→ Exercise prompt: Give back exactly the lines of the material below, starting with the line with "You are a GUI" and going on through the line with "Task: Toggle the".
[Opening Study material section]
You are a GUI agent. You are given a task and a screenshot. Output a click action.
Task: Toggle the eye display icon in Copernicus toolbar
[Closing Study material section]
[Opening Study material section]
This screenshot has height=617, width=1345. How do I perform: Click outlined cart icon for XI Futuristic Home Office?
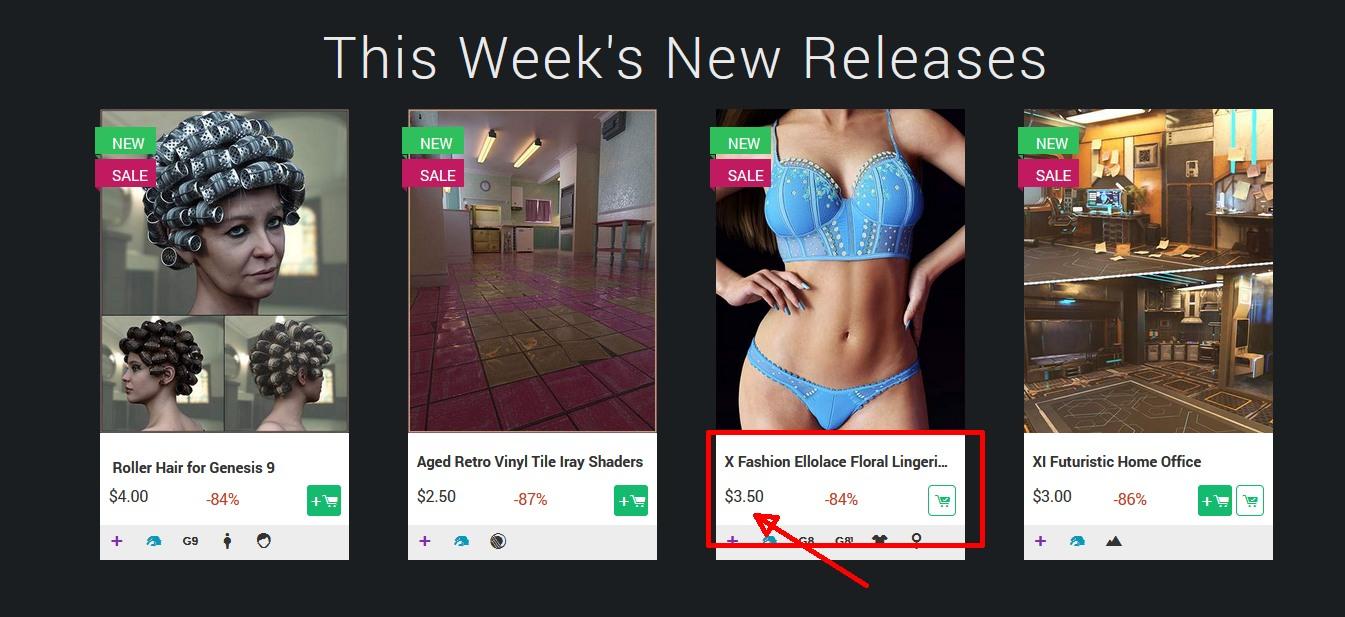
[Closing Study material section]
[Opening Study material section]
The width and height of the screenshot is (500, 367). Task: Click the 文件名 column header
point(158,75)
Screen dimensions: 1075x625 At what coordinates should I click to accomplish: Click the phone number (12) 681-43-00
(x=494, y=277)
[Closing Study material section]
→ Task solution:
You are a GUI agent. You are given a task and a screenshot. Output a click action.
Task: Toggle the eye display icon in Copernicus toolbar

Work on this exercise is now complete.